Opérateur magique du lien social, l’autre, ici figure bienveillante, autorise l’homonisation et l’humanisation. En irait-il de même pour le Parti Communiste, le Front de Gauche, lieux possibles d’une écoute, d’une interprétation, d’une traduction politique de besoins en désirs, et d’une mise en forme par la vraie parole de lutte ?

Si oui, il y a urgence à resignifier notre combat dans le champ de l’éthique et de l’extermination. Face à la plongée, au gouffre abyssal dans lesquels se trouvent des millions de personnes, il y a urgence non seulement à entendre le cri, fut-il etouffé dans leur gorge, l’appel à ne pas mourir. Ce cri est muet ; il peut prendre des formes paradoxales, dépressives, mélancoliques, haineuses, dans la torsion du désir.

Désigner la cause du malheur, et projeter l’objet du bonheur possible, désigne le travail du politique, d’une politique de l’énonciation. Cette politique s’appuie sur les forces vives, et sur les forces en souffrances, non pas comme boulet, poids mort assistanciel, mais comme braises, où la souffrance est cause du savoir. Il y a ici un gisement, une humanité de possibles pas encore complètement détruits par les ravages de l’exploitation, l’exclusion, la maladie, le désespoir...

Les politiques d’assistances ne sont pas une assistance politique, où l’on déverserait un discours populiste (fut-il de gauche) à des populations placées de fait en position d’infériorité sociale et politique. La conquête de la dignité réside dans la re-connaissance de la dignité. Pour travailler depuis vingt ans dans les quartiers populaires de Marseille, je peux témoigner des trésors d’inventivité, de résistances, de générosités ; le sauvetage déploie l’humain dans l’intime du geste, du regard, du sourire, de la parole, de l’action. Avoir résisté à quarante ans de casse sociale, de racisme, de mépris, de haines forge le caractère de millions de personnes, de jeunes issus du l’extermination.
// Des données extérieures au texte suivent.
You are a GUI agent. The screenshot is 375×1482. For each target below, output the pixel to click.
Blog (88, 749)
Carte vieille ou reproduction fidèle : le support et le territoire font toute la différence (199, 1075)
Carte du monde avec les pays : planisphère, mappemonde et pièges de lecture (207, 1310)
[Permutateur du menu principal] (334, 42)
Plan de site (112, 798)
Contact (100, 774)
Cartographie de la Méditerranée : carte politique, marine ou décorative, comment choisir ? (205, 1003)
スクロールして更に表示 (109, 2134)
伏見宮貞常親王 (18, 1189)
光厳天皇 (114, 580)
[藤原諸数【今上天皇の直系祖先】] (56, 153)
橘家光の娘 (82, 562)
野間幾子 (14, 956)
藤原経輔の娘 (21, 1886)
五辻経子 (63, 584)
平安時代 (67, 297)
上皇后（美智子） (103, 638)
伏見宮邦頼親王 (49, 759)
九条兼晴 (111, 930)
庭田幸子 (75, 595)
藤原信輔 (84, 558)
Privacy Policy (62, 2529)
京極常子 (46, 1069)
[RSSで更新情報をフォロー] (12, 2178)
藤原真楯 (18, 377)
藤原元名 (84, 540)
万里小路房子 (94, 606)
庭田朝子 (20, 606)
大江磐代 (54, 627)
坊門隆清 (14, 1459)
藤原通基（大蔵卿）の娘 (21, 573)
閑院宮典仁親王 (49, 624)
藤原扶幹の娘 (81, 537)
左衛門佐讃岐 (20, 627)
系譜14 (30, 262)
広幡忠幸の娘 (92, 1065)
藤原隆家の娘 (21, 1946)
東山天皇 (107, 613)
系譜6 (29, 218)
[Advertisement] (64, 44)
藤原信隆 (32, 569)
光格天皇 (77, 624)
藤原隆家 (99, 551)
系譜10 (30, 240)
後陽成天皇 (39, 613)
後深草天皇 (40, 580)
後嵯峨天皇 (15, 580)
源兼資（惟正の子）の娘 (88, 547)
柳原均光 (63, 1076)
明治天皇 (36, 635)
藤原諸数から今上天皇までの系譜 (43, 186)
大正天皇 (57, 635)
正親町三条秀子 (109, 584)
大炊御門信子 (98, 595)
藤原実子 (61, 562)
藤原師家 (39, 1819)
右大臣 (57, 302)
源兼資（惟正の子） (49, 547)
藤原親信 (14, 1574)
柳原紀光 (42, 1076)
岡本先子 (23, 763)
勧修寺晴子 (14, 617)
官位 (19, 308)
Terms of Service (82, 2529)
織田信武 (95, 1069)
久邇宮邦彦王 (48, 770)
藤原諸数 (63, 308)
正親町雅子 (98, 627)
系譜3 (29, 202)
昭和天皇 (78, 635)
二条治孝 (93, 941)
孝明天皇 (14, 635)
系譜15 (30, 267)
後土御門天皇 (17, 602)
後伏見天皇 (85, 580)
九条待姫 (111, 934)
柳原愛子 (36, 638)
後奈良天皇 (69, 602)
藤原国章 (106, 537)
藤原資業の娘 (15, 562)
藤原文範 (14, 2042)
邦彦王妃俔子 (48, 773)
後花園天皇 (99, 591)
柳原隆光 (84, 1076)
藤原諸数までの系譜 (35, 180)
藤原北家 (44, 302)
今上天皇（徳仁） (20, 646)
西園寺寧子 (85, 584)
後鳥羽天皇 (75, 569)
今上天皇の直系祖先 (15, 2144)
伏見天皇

A l’inverse, à l’opposé, le populisme exerce des ravages inouïs, de l’absence d’organisation de classe, d’identités de classe, de luttes de classes. Aujourd’hui la lutte de classes se mène dans la classe.

Un espoir se lève, à gauche, il deviendra réalité dans sa rupture intransigeante avec tous les populismes, ne pas éviter la confrontation, en appeler à la responsabilité et re-connaitre le travail de la pensée, de l’organisation, des élus. Ré-affilier l’histoire du mouvement ouvrier et du mouvement social, dans le savoir des luttes. Etres sujets historiques, c’est connaître, et reconnaitre une forme de dette symbolique à l’égard des formes historiques et politiques de nos droits conquis. Effacer cet héritage, cette connaissance consubstantielle au genre humain est déréalisant, déshumanisant. Révisionniste et négationniste le populisme fait de chacun le reflet de lui-même, il coupe la filiation à la racine de l’être.

Nier la filiation, l’engendrement, comme essences même de la subjectivité, émergence vitale de l’autre est mortifère. Seule la parole militante n’est pas incestueuse.

Bannir le ’je’ du discours politique, insuffler le ’nous’ comme émergence d’une parole collective, en train de se construire, telle est la mission du Front de Gauche. Le programme certes, co-construit, co-élaboré, doit créer une connivence avec ceux à qui il s’adresse, créer un ’nous de lutte’, non pas un ’nous imaginaire’, vaste rassemblement informe, qui tairait et tuerait la lutte des classes, pour faire consensus, fausse homogénéité par le bas de l’utopie naissante. Un ’nous symbolique’,

"L’idéologie interpelle l’individu en tant que sujet", souligne Louis Althusser. Il alerte sur toute dérive narcissique du discours politico-médiatique. Ne jetons pas le bébé avec l’eau du bain, et forçons le sujet comme être de désir et d’action, le sujet collectif. Revendiquons le, comme le ’nous’ du sujet historique, à même d’inverser le cours d’une histoire où l’extermination sociale frappe les tympans percés de beaucoup.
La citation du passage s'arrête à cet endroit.